Reputation: 787
I am trying to optimize ZRANGEBYSCORE in my Redis code in Ruby.
Specifically, the Redis website (http://redis.io/commands/zrangebyscore) states:
Time complexity: O(log(N)+M) with N being the number of elements in the sorted set and M the number of elements being returned. If M is constant (e.g. always asking for the first 10 elements with LIMIT), you can consider it O(log(N)).

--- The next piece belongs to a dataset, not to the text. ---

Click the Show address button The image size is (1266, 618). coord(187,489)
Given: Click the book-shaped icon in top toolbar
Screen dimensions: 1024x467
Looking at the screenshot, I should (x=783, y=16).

So, as I read it, as long as I am using the limits, the big(O) should be constant at O(log(N) regardless of if the limit is set to 48 or 6. However, my benchmarking seems to suggest otherwise.
require 'redis'
def bench(descr)
start = Time.now
yield
puts "#{descr} #{Time.now-start} seconds"
end
def with_pipelining_48
id = 26053643
@@redis.pipelined {
1000.times {
@@redis.zrevrangebyscore("key:#{id}", "+inf", "-inf", :limit => [0, 48],:with_scores => true)
}
}
end
def with_pipelining_24
id = 26053643
@@redis.pipelined {
1000.times {
@@redis.zrevrangebyscore("key:#{id}", "+inf", "-inf", :limit => [0, 24],:with_scores => true)
}
}
end
def with_pipelining_12
id = 26053643
@@redis.pipelined {
1000.times {
@@redis.zrevrangebyscore("key:#{id}", "+inf", "-inf", :limit => [0, 12],:with_scores => true)
}
}
end
def with_pipelining_6
id = 26053643
@@redis.pipelined {
1000.times {
@@redis.zrevrangebyscore("key:#{id}", "+inf", "-inf", :limit => [0, 6],:with_scores => true)
}
}
end
bench("with pipelining_48") {
with_pipelining_48
}
bench("with pipelining_24") {
with_pipelining_24
}
bench("with pipelining_12") {
with_pipelining_12
}
bench("with pipelining_6") {
with_pipelining_6
}
Returns the following results:
with pipelining_48 1.709097 seconds
with pipelining_24 0.930054 seconds
with pipelining_12 0.801045 seconds
with pipelining_6 0.633037 seconds
My results appear inconsistent with the Redis documentation. Can someone please shed some light on what may be causing the differences.
Upvotes: 2
Views: 480
Reputation: 39009
So, first, for a true benchmark, you should take the average of your operations after throwing out outliers. The differences between all of these operations are in milliseconds, so if you just have a tiny network hiccup, or something strange happen on your box, it's going to throw the numbers off. If you do that, your numbers will probably look different.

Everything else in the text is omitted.